This repository hosts the material for the final project of the Computer Vision and Pattern Recognition course, offered at University of Trieste in the academic year 2018/2019. All the scripts have been written in the Python programming language. In particular, the following dependencies have been employed: opencv-python
, sklearn
, numpy
, scipy
, pandas
. All the code used to conclude the assignment can be found in the CVPR_Project3.ipynb
file. There you can find all the functions, followed at the end by a "main cell" where all the tests have been set up.
The goal of this project is to implement an image classifier that is able to distinguish between different scenes. The approach adopted is the Bag-of-Words (BoW) model. The dataset to carry out the experiments (from [Lazebnik et al., (2006)]) has been provided and consists of 15 scene categories (office, kitchen, living room, bedroom, store, industrial, tall building, inside city, street, highway, coast, open country, mountain, forest, suburb). As we can see, the scenes can be conceptually "clustered" in three groupings: outdoors (e.g. coast, open country, mountain, forest), indoors e.g. (office, kitchen, store) and hybrid scenes (e.g. suburb). Images were split between a 1500-sized training set and a 2985-sized test set.
The following tasks have been tackled and accomplished:
A visual vocabulay has been built has follows:
- I computed SIFT descriptors from all of the training images, building a quite large bank of 762,331 descriptors (then, each image had on average ~500 descriptors extracted). To do so I used the OpenCV implementation of SIFT to detect keypoints and then obtain a descriptor at the same location. To iterate over the training images, I defined a generator function to yield an image at a time, thus reducing memory consumption quite a lot. This functionality has been exploited throughout the project anytime there was the necessity to access the image files.
- Of these features, I sampled 100,000 to actually build the vocabulary. I quantized the 128-dimensional descriptors into k clusters. Investigated values for the parameter k were: 25, 50, 100, 200. To perform clustering I used the Scikit-Learn implementation of the k-means algorithm, which (after fitting) stores very handly the cluster centers in an attribute. In fact, the centroids themselves represent our visual words.
Given the vocabulary, I represented each image of the training set as a normalized histogram of k bins, mapping to the occurences of each of the visual words in the image. In particular, each descriptor detected at very beginning of point 1 was coupled to the closest word in the 128-dimensional feature space. In doing so, the vq
function inside the scipy.cluster.vq
module turned out very helpful (it automatically performs the nearest-neighbor search among a set of k-means centroids). For normalization, I divided each histogram by its own sum, in order to make images having a different number of descriptors comparable.

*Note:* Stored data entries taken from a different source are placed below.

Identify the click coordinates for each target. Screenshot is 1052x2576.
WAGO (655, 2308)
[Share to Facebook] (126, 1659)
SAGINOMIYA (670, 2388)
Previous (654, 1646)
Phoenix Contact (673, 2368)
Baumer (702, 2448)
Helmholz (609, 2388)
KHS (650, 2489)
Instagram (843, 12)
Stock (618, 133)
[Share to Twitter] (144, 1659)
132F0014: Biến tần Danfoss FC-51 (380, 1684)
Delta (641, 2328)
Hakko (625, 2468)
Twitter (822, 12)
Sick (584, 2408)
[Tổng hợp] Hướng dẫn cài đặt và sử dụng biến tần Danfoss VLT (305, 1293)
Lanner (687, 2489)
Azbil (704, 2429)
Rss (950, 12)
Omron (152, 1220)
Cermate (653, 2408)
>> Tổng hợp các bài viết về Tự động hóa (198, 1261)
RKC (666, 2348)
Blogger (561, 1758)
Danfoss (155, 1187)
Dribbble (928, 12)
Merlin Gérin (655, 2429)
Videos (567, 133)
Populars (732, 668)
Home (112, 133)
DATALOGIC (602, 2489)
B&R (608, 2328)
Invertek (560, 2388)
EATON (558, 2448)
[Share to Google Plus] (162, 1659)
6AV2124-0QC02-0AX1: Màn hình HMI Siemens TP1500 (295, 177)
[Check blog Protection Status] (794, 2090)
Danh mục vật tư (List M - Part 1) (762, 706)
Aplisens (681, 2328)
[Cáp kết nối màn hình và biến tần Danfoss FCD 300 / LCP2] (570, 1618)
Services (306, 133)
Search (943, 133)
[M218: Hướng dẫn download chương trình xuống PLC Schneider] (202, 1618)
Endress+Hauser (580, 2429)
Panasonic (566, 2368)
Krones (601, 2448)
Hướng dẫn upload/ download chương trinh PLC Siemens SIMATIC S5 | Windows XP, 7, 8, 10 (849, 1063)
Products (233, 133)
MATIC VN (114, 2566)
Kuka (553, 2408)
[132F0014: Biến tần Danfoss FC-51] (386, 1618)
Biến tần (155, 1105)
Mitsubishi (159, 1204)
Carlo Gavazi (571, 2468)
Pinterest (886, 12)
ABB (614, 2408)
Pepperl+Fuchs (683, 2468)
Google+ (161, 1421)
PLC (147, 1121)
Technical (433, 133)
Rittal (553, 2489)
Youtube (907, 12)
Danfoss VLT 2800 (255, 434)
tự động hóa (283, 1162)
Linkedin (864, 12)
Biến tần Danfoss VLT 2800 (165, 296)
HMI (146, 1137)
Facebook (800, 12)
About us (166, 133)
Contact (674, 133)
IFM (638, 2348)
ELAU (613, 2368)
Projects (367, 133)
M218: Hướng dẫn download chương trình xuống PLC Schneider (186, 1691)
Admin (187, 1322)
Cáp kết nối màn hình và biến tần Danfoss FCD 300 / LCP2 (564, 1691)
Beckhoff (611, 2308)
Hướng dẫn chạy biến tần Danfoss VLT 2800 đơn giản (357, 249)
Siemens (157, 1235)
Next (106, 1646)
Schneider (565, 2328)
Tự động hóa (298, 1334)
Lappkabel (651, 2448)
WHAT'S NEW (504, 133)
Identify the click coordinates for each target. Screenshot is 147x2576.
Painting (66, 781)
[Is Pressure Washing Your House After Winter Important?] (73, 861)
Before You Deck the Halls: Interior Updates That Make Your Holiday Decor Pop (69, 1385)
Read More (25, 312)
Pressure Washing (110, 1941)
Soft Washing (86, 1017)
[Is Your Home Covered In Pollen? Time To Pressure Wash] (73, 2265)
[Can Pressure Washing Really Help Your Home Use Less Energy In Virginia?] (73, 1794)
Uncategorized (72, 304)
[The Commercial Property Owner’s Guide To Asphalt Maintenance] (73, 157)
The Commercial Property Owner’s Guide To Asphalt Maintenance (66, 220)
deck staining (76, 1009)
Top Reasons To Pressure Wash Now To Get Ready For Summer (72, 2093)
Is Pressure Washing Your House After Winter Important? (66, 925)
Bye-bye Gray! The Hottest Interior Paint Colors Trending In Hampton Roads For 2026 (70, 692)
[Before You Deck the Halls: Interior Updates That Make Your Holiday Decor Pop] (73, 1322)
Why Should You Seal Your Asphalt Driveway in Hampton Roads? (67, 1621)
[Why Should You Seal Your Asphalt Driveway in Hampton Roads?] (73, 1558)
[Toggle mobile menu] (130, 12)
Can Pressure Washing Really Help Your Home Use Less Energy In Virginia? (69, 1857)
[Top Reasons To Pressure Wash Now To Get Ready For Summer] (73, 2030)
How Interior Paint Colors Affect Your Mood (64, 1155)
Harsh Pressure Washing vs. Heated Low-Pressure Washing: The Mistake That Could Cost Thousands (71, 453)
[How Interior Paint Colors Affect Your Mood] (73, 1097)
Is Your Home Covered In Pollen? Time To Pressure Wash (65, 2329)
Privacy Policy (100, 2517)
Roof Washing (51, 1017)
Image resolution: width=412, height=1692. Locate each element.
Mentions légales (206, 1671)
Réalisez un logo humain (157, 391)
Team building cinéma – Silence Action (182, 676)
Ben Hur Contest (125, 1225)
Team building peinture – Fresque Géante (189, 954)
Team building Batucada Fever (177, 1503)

A 1-nearest-neighbor classifier was constructed and fitted to the training data, of type sklearn.neighbors.KNeighborsClassifier
. Its performance was then evaluated on the test set. For each test image, the SIFT keypoints were detected and the descriptor computed on top of them. The descriptors are then quantized into a k-bins histogram as done in the previous point for the training images and normalized. The classifier was then queried for every test image and the predictions used to build a confusion matrix, from which the accuracy can be easily computed. The results are reported below.
A linear SVM classifier was constructed and fitted to the training data. As required, 15 different classifiers (belonging to the sklearn.svm.SVC
class), each one discriminating one class against the remaining others, were trained. In doing so, we follow the one-vs-rest philosophy to multiclass classification. Predictions were formulated evaluating the decision function on the test vector (without applying thresholding), and then assigning the image to the class having the highest real-valued output, coinciding with the class having the furthest hyperplane. In this way we overcome the issue of unclassifiable regions. The results are reported below.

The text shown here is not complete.